Consigne a:
Recopiez sans rien changer le passage du texte sur le forum qui commence par les mots contenant « Cette première publication » et se termine par « 15h01 (dernier message[10]). ».

Ce forum est étroitement lié à l’actualité, mais il est ouvert aussi sur d’autres sujets, en lien avec l’économie, la culture et la santé, entre autres thématiques. L’accès au site est libre, n’importe quel-le internaute pouvant accéder aux contenus déjà postés. Mais il requiert une inscription, dès lors que l’on souhaite participer aux discussions en postant des messages ou en ouvrant une nouvelle discussion. L’inscription nécessite d’approuver au préalable une « nétiquette » précisant les règles du forum. Sur cette dernière, il est mentionné que les propriétaires du forum ne peuvent être tenus responsables des messages postés sur le forum, étant donné le nombre important de ces derniers :

Bien que les administrateurs et les modérateurs de Forum ALGERIE essaient d’écarter tout message répréhensible de ce forum, il leur est impossible de contrôler tous les messages. Ceux-ci expriment uniquement les opinions de leur auteur. Les propriétaires de Forum ALGERIE et Jelsoft Enterprises Limited (développeurs de vBulletin) n’entendent donner ni approbation, ni improbation des propos émis sur ce forum. Ils ne sauraient être considérés comme responsables du contenu des messages dont ils ne sont pas les auteurs[9].

La discussion qui a retenu notre attention est rattachée à la section « Algérie actualités ». Elle s’ouvre sur une publication signée du pseudonyme « zaki17 » et intitulée « Des enseignants solidaires avec l’institutrice de Batna » : il s’agit d’un court article, manifestement publié aussi sur le réseau Facebook (avec l’adresse de la page juste en bas), où l’auteur dénonce « le buzz » créé autour de cette affaire par « les détracteurs de Benghebrit, notamment sur Facebook, [qui ont] tenté de faire dévier le débat en évoquant l’acharnement de la ministre contre la langue arabe, motif qui serait, d’après eux, la seule raison pour laquelle l’enseignante sera soumise à une enquête ».

Cette première publication se veut en quelque sorte une invitation au débat, adressée par l’auteur à tous les internautes qui s’intéressent à l’actualité. Cette page se transforme par conséquent en un espace de débat sur le bien-fondé de l’acte de l’enseignante qui avait réalisé et publié la séquence vidéo. Ces discussions vont s’étaler sur plusieurs pages (7 pages en tout) regroupant des messages publiés entre le 07/09/2016, 17h43 (publication du premier message) et le 12/09/2016, 15h01 (dernier message[10]).

Données fournies:
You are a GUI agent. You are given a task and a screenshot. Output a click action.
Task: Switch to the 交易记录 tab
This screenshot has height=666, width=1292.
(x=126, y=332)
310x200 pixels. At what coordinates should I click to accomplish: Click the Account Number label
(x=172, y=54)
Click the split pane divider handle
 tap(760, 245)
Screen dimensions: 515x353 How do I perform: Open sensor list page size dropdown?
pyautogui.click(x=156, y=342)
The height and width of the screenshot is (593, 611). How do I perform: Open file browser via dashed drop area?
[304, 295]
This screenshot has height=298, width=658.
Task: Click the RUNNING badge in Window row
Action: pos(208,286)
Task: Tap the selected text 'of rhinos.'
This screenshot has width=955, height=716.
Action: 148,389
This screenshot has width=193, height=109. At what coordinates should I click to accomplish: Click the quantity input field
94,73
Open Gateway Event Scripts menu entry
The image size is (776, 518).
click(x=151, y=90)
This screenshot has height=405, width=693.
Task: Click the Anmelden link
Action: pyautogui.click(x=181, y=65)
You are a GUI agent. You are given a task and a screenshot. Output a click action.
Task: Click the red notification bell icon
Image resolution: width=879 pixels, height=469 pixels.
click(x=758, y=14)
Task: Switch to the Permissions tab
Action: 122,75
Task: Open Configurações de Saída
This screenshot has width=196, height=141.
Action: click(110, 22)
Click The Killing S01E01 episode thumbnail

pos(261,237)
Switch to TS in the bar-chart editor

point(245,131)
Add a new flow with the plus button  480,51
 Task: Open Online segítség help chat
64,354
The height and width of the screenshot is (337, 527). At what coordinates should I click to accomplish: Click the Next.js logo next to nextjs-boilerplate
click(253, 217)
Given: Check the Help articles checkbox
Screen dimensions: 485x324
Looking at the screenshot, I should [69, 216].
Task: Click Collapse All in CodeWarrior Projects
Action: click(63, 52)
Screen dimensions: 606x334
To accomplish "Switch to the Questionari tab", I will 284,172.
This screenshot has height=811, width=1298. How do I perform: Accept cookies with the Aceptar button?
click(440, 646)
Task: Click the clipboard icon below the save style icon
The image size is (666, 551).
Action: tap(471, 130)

Consigne b:
Présentez sous forme de liste numérotée les lignes des enregistrements, de celle qui contient « Given: Check the Help articles checkbox » jusqu'à la dernière ligne des enregistrements, toutes deux comprises, sans les lignes vides.

Résultat attendu a:
Cette première publication se veut en quelque sorte une invitation au débat, adressée par l’auteur à tous les internautes qui s’intéressent à l’actualité. Cette page se transforme par conséquent en un espace de débat sur le bien-fondé de l’acte de l’enseignante qui avait réalisé et publié la séquence vidéo. Ces discussions vont s’étaler sur plusieurs pages (7 pages en tout) regroupant des messages publiés entre le 07/09/2016, 17h43 (publication du premier message) et le 12/09/2016, 15h01 (dernier message[10]).

Résultat attendu b:
1. Given: Check the Help articles checkbox
2. Screen dimensions: 485x324
3. Looking at the screenshot, I should [69, 216].
4. Task: Click Collapse All in CodeWarrior Projects
5. Action: click(63, 52)
6. Screen dimensions: 606x334
7. To accomplish "Switch to the Questionari tab", I will 284,172.
8. This screenshot has height=811, width=1298. How do I perform: Accept cookies with the Aceptar button?
9. click(440, 646)
10. Task: Click the clipboard icon below the save style icon
11. The image size is (666, 551).
12. Action: tap(471, 130)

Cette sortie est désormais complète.